[Opening Records to process section]

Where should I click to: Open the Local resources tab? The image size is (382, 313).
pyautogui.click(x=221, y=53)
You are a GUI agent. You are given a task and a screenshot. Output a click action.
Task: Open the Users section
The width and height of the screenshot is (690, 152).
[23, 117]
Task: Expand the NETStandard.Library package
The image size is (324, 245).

[Closing Records to process section]
[Opening Records to process section]

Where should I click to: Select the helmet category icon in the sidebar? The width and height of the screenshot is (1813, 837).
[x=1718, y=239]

[Closing Records to process section]

[Work order] Could you return exactly the stretch of the data above that starts at the line with "Task: Expand the NETStandard.Library package" and ends at the line with "The image size is (324, 245).", both lines included?

[Written answer]
Task: Expand the NETStandard.Library package
The image size is (324, 245).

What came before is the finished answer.